::: EXERCISE MATERIAL
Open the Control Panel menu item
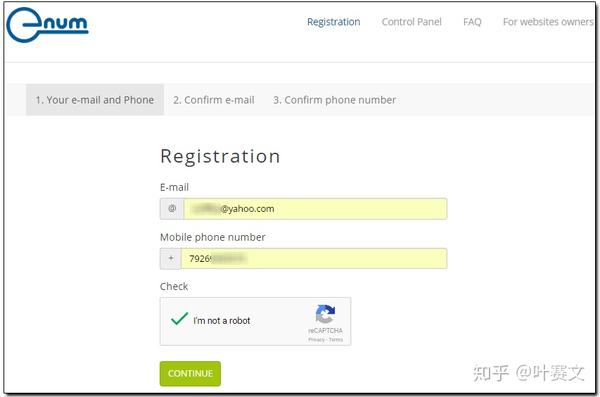Image resolution: width=600 pixels, height=397 pixels. tap(412, 22)
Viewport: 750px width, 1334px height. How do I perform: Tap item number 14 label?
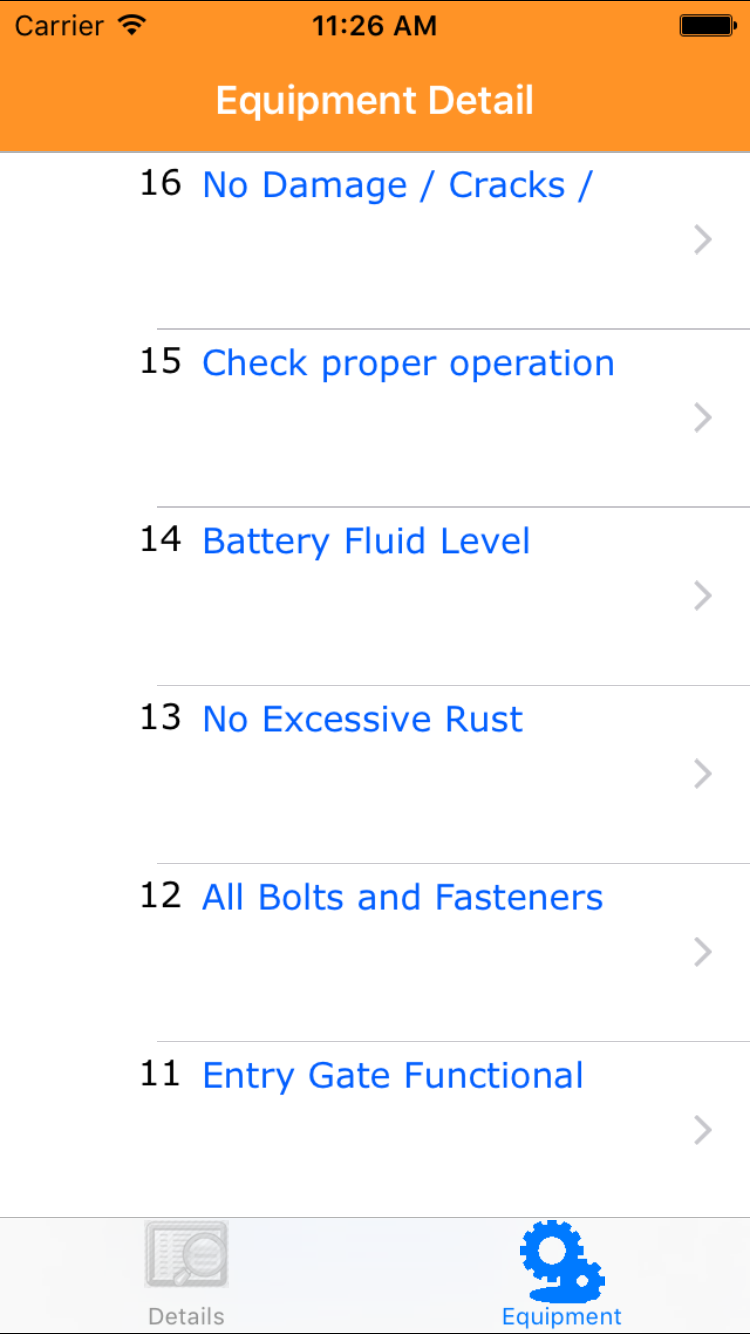click(x=160, y=539)
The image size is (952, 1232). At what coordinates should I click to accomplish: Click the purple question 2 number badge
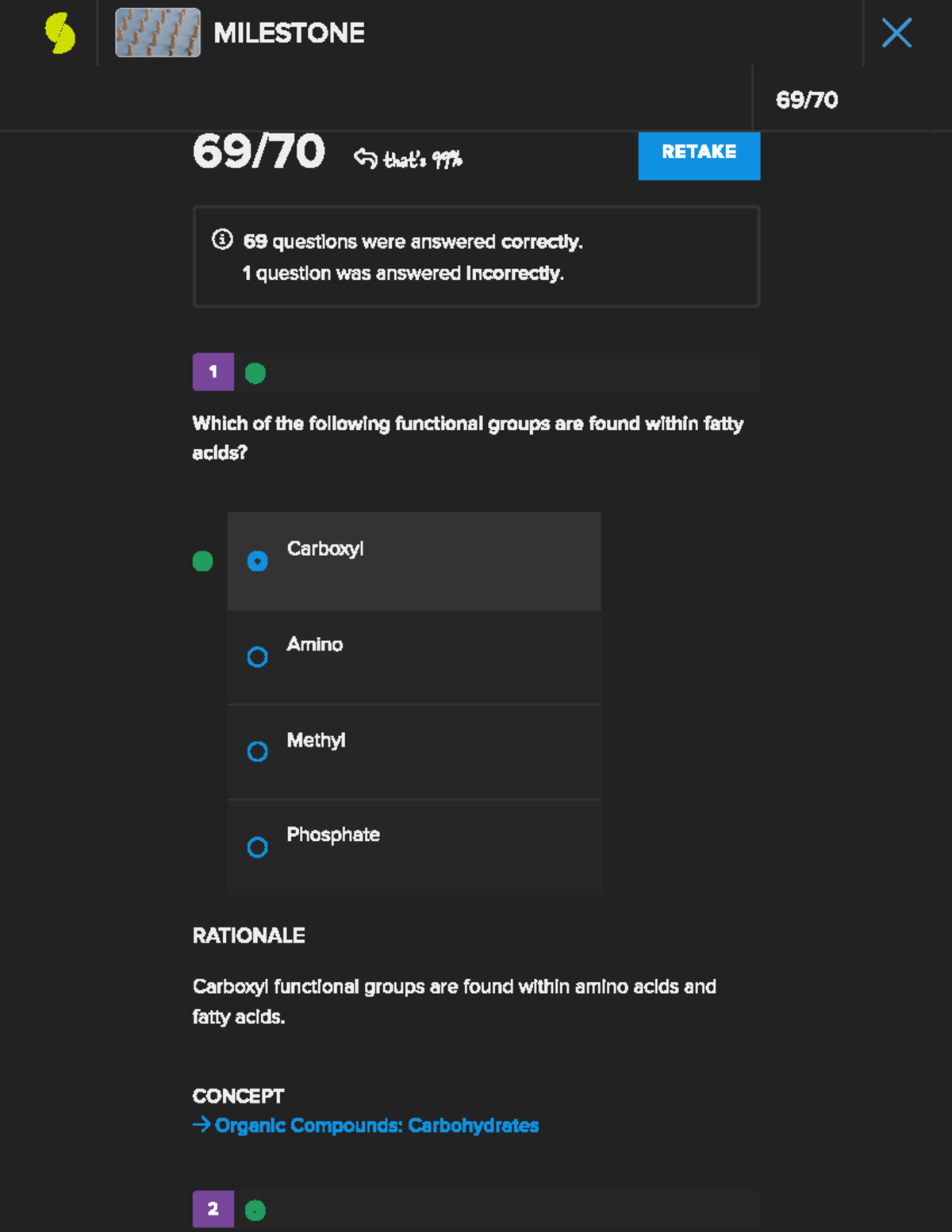213,1209
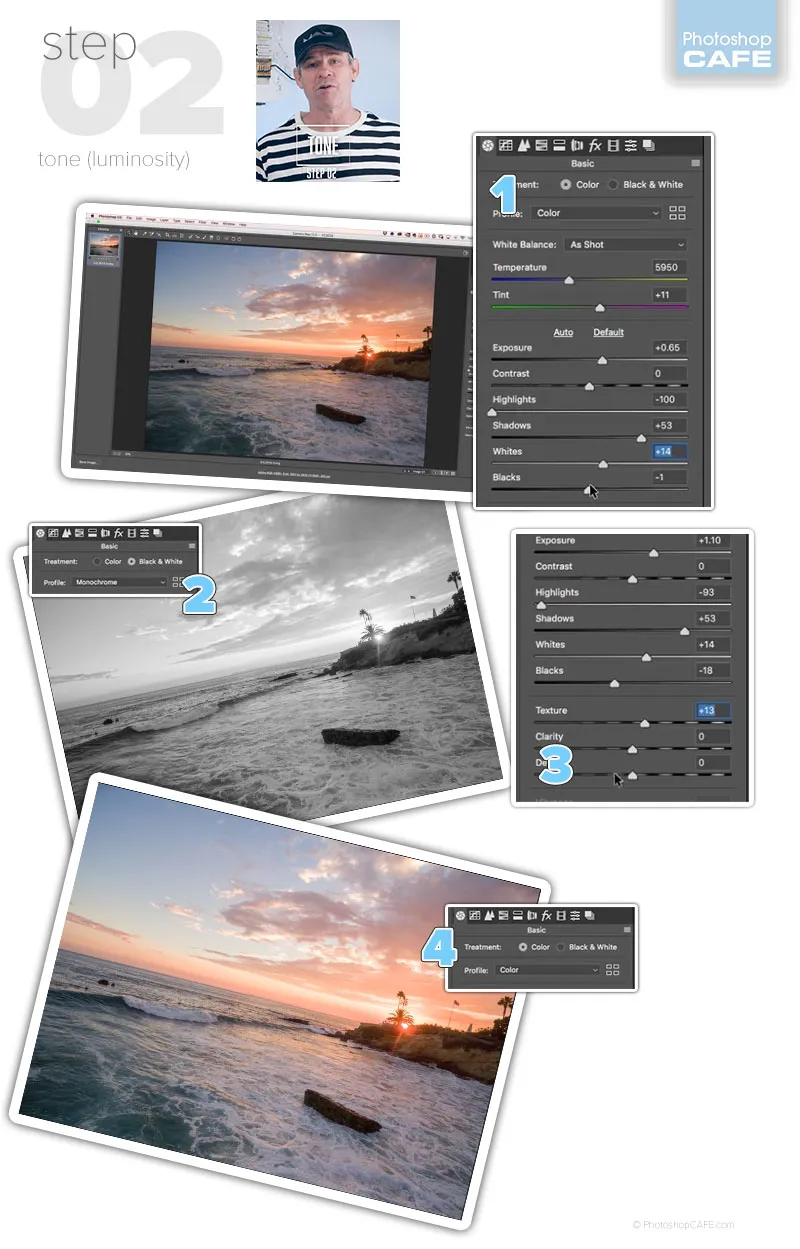Click the Default tone link
The width and height of the screenshot is (800, 1249).
click(x=608, y=332)
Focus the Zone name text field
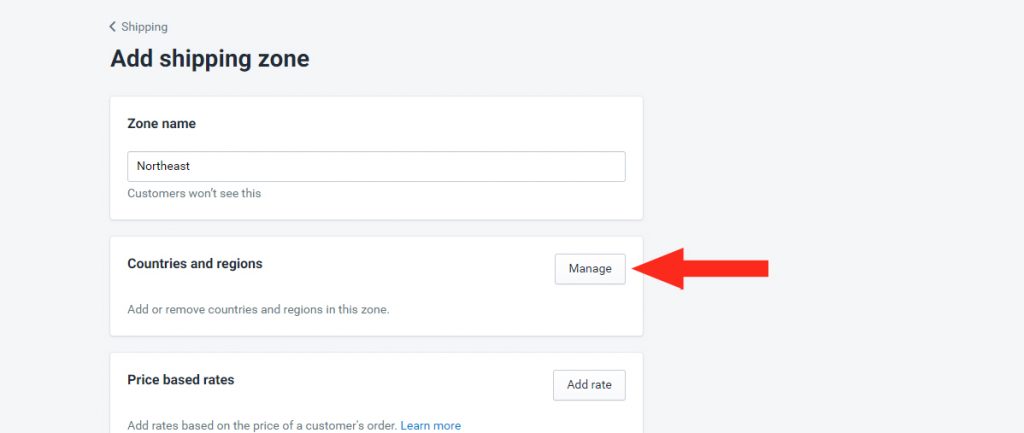Viewport: 1024px width, 433px height. tap(376, 167)
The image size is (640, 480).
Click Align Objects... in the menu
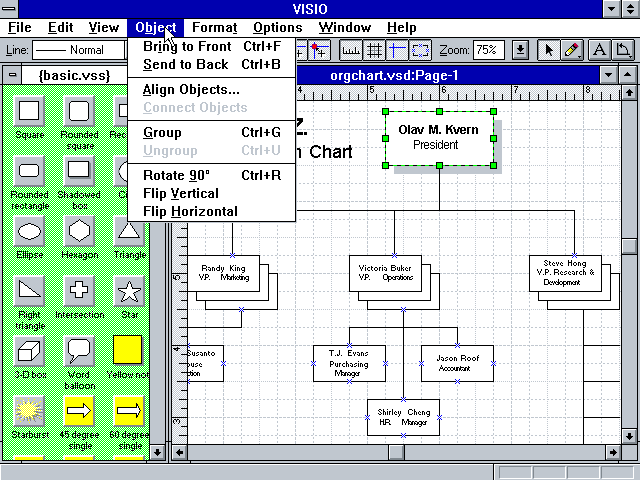[x=191, y=89]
::::::
(WHAT YOU ARE ASKED TO DO): Write out the entries above word for word. Do not include the pictures.

(OUTPUT BELOW):
Open the Control Panel menu item
Image resolution: width=600 pixels, height=397 pixels. tap(412, 22)
Viewport: 750px width, 1334px height. How do I perform: Tap item number 14 label?
click(x=160, y=539)
The image size is (952, 1232). At what coordinates should I click to accomplish: Click the purple question 2 number badge
213,1209
Click the Default tone link
The width and height of the screenshot is (800, 1249).
click(x=608, y=332)
Focus the Zone name text field
Viewport: 1024px width, 433px height. tap(376, 167)
The image size is (640, 480).
Click Align Objects... in the menu
[x=191, y=89]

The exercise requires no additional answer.